Sebagai kota terbesar dan sekaligus ibukota Provinsi Riau, Pekanbaru juga merupakan kota yang didiami oleh hampir seluruh suku yang ada di dua kota dan 10 kabupaten di Riau. Dengan kata lain Pekanbaru adalah cermin wajah Riau, atau dapat juga dikatakan sebagai miniatur dari Riau. Tidak dapat dipungkiri bahwa Pekanbaru adalah kota yang paling multikultur di Riau.

Beragamnya etnis yang tinggal di Pekanbaru, adalah konsekuensi dari perkembangan Pekanbaru menjadi kota metropolitan dengan pertumbuhan ekonomi yang tinggi dan terbukanya berbagai lapangan usaha dan pekerjaan yang menyertainya, yang memicu para perantau untuk datang ke Pekanbaru. Pekanbaru adalah ibarat gula yang senantiasa dikerubungi oleh semut, yang ingin menikmati manisnya gula.

Keadaan ini juga sesuai dengan teori perencanaan kota (urban planning theory), dimana kota pada era postmodernist ditandai dengan semakin banyaknya penduduk yang akan mendiami kota dan semakin plural/majemuknya sebuah kota. Semakin besar sebuah kota juga biasanya ditandai dengan semakin pluralnya penduduk yang tinggal di dalamnya. Kota postmodernist typically celebrate complexity, diversity, difference and pluralism (Taylor, 1998).

Keragaman suku, etnis, adat, budaya, stratifikasi sosial, bahasa, agama dan kepercayaan, yang wujud di Pekanbaru, justru dapat dijadikan sebagai kekuatan dan kebersamaan untuk menciptakan keharmonisan dan persatuan di dalam kehidupan bermasyarakat dan bernegara. Hal ini juga sejalan dengan semboyan negara Bhinneka Tunggal Ika, yang bermakna berbeda-beda tapi tetap satu, atau dalam istilah lainnya adalah unity in diversity. Dan ini merupakan modal sosial (social capital) bernilai tinggi di dalam pembangunan Pekanbaru masa kini dan masa yang akan mendatang.

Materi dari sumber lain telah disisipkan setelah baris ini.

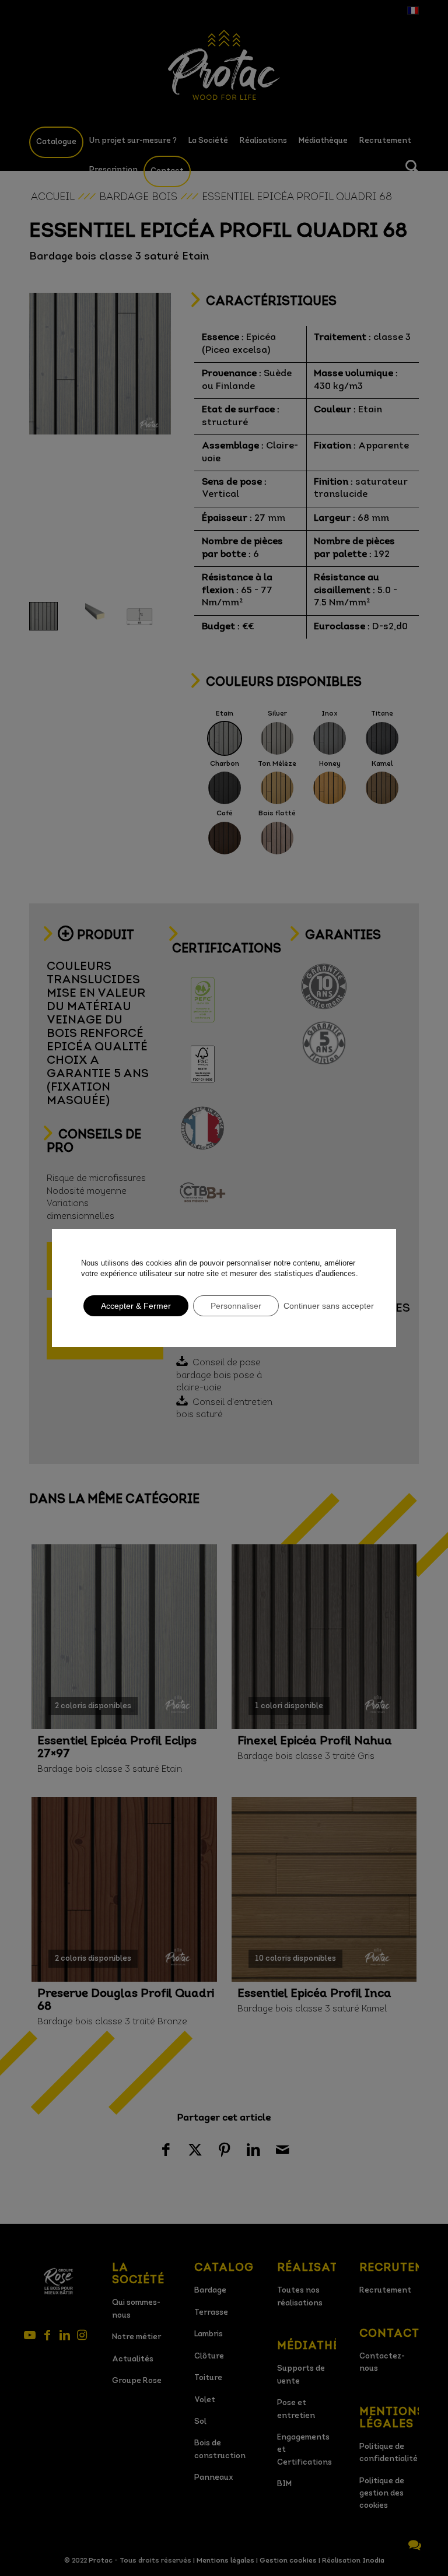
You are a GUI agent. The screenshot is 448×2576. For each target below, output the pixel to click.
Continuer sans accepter (329, 1305)
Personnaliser (236, 1305)
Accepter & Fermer (136, 1305)
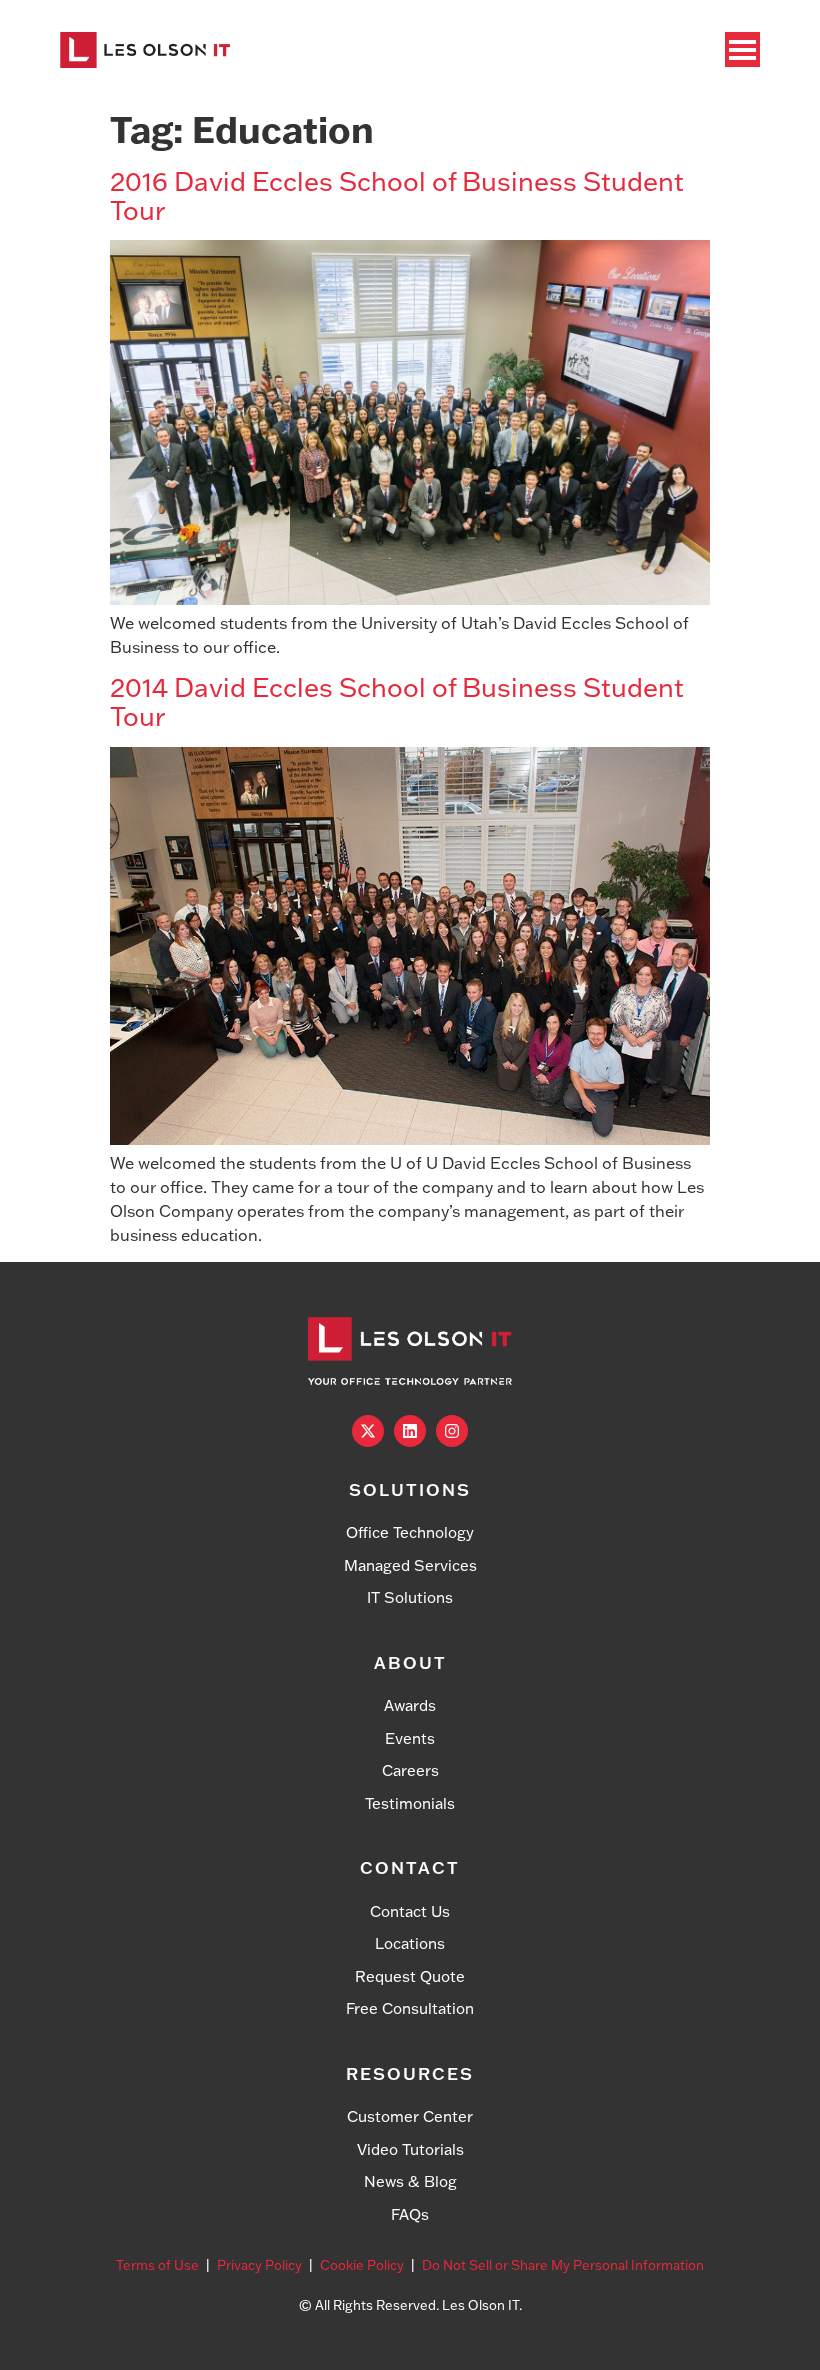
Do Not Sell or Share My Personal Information (563, 2265)
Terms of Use (157, 2265)
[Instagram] (452, 1431)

Setiap individu dari berbagai latar belakang etnis dan budaya, bahu-membahu dan bergandeng tangan bekerjasama dan memberikan sumbangan positif sesuai kapasitas masing-masing di dalam masyarakat untuk terwujudnya Kota Pekanbaru yang semakin maju dan berkeadilan.

Geertz (1967) memperkirakan bahwa lebih dari 300 suku bangsa yang ada di Indonesia dengan bahasa dan identitas budaya yang berbeda-beda satu sama lain justru tidak menghalangi keinginan mereka untuk bersatu.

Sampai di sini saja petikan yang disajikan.